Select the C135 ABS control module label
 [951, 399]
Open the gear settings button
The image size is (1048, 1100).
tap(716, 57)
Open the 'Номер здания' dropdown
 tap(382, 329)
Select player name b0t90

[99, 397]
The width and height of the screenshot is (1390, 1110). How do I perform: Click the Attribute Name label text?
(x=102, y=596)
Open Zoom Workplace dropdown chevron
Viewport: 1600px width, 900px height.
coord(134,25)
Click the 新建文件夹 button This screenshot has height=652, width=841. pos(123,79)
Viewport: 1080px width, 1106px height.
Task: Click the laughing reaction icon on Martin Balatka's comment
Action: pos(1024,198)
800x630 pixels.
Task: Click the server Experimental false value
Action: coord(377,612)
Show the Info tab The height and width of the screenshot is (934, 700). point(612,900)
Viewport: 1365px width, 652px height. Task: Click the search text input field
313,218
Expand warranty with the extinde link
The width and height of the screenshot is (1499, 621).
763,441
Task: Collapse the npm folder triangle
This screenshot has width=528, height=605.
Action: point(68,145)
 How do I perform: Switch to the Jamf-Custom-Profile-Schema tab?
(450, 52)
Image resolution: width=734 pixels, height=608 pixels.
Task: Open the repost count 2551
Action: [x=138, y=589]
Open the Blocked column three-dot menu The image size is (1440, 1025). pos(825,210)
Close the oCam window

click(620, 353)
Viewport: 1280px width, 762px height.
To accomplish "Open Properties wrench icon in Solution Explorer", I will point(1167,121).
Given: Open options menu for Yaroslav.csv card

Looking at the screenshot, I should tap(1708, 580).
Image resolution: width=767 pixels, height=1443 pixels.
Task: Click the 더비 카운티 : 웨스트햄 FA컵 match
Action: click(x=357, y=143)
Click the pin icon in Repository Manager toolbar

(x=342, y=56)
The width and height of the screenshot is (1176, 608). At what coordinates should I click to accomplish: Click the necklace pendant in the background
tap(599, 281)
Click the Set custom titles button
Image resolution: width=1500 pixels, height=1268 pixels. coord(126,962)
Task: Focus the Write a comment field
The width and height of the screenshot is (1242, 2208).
* * * *
**EXERCISE AIM:** From the records above, repeat exactly the lines from the one with "Show the Info" through the one with "Task: Collapse the npm folder triangle", both included.

**TASK ANSWER:**
Show the Info tab The height and width of the screenshot is (934, 700). point(612,900)
Viewport: 1365px width, 652px height. Task: Click the search text input field
313,218
Expand warranty with the extinde link
The width and height of the screenshot is (1499, 621).
763,441
Task: Collapse the npm folder triangle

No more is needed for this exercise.